Background/aims: To investigate the efficacy and safety of PCF chemotherapy combined with surgery in the treatment of late-stage gastric cancer.
Methodology: From July 2008 to February 2011, 72 cases of late-stage gastric cancer that could not be treated with R0 resection were treated prospectively. Patients received 2-4 cycles of paclitaxel plus cisplatin and 5-fluorouracil (PCF regimen) chemotherapy followed by cytoreductive surgery for the primary and metastatic tumors and another 2-4 cycles of PCF chemotherapy post-operatively. The treatment completion rate, patient tolerance and overall survival time were analyzed.
Results: There was one perioperative death. The overall response rate (complete and partial response) was 72.2%. Fifty patients (69.4%) completed chemotherapy and surgical resection as planned and 42 (58.3%) cases had R0 resection. The median survival time was 23.5 months (95% CI: 15.8-31.2 months). One-year and 2-year survival rates were 67.0% and 47.0%. The survival time of patients with surgical resection was much longer than that of the non-surgery group (30.2 vs. 8.9 months) (P < 0.01).

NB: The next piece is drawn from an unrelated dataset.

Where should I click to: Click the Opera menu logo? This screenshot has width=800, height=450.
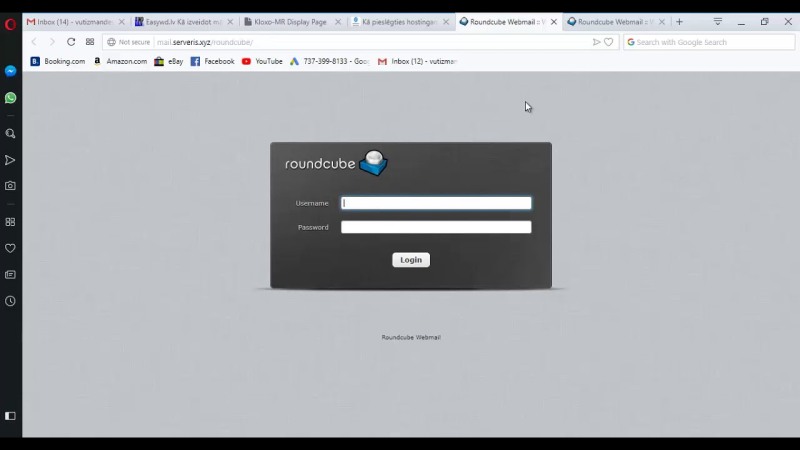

The survival time of local advanced group was 30.3 months, and was significantly longer than 17.6 months of the distant metastasis group (P < 0.01); however, it had no significant difference compared to 28.2 months of the distant metastasis group with R0 resection.
Conclusions: PCF chemotherapy combined with surgical resection were safe and effective, and can make survival benefits for some late-stage gastric cancer patients.